Lori Borgman’s recent column about receiving heart-shaped boxes of candy on Valentine’s Day brought back memories of an instance where even an empty heart-shaped candy box became the gift of a lifetime for a small boy. I was traveling in the Himalayan mountains of Tibet when such an empty box became what was probably the most priceless gift the boy had ever received.
We had flown from Kathmandu, Nepal, to Lhasa, Tibet, on a beat-up, nearly 40-year old China West Airlines Boeing 707, which is another story in itself. For some unknown reason, despite it being summertime and far removed from Valentine’s Day — if the Chinese are even aware of the holiday — the airline had given each passenger a small red heart-shaped box of chocolates. Due to the quality of the food somewhat matching the deplorable condition of the airplane, I had eaten most of the candy by the time we arrived in Lhasa.
After a few days in Lhasa, we left on a bus to travel — at an average pace of about 20 mph — the narrow mountain roads, to two other cities in the Himalayas. I finished the candy on the bus and placed the empty box into a seat pocket.
As we approached the Xigaze, we stopped at a small water-powered stone mill situated right beside the road. It was very interesting to see. A swift mountain stream ran parallel to the road, and the mill was where the locals brought their barley to be ground in the process of making tsampa, a soft bread that is the staple of the central Tibetan diet.
Like most everything else in rural Tibet, the mill looked like it dated back at least 150 years and probably beyond that. Most interesting about it was that the mill operator was a woman, probably in her mid-30s, who lived, along with her son, in one small room in the mill. Everything there, including their living quarters, was literally covered with flour.
The boy appeared to be about 6 years old and was very wild-acting, grunted more than he talked, and both his clothing and his skin, including his face, were covered with beige-colored flour. It made me wonder if he had ever been clean.
Someone on the bus gave the boy a piece of candy. I was the first one back on the bus, and I was sitting in the front seat next to the entrance steps when the boy barged up the steps onto the bus, and by grunting, gesturing and speaking his language, which I understood not one word of, informed me in no uncertain terms that he wanted more candy. I tried repeatedly to calm him down, and tried to inform him with shrugs and gestures, that I had none.
Unable to calm him, I had begun to wonder what in the world I could do to placate him, when I thought of the empty candy box. I retrieved it from the seat pocket with the intention of just showing him that I had no candy to offer.
He grabbed it from my hand, and what happened next left me dumbfounded. His eyes suddenly widened, and he broke into a huge smile. It was comparable to an American child receiving at Christmastime the toy he had always wanted. He was overflowing with joy.

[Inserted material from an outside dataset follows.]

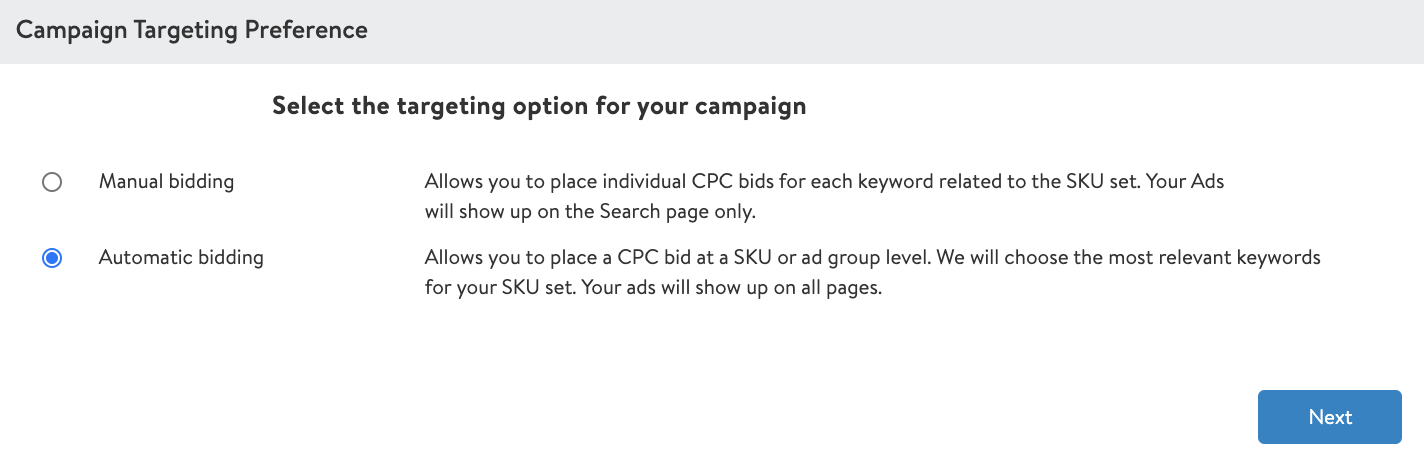This screenshot has width=1424, height=474.
Task: Click "SKU or ad group level" text
Action: click(831, 258)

He bounded off the bus, mumbling, grunting and caressing the empty box like it was a priceless treasure. I couldn’t understand his joy at first, but then it dawned on me that in all probability that little red cardboard box was possibly the most colorful thing that had ever entered into his world — a world that was almost entirely the color of the barley flour that kept him fed, provided his home and permeated his very existence.
It made me even more thankful to be an American, and I have to admit that I was a little choked up as the bus pulled away and I saw him still admiring that little red box.
Don Stratton is a retired inspector for the Lima Police Department. He writes a guest column for The Lima News, often focusing on police matters.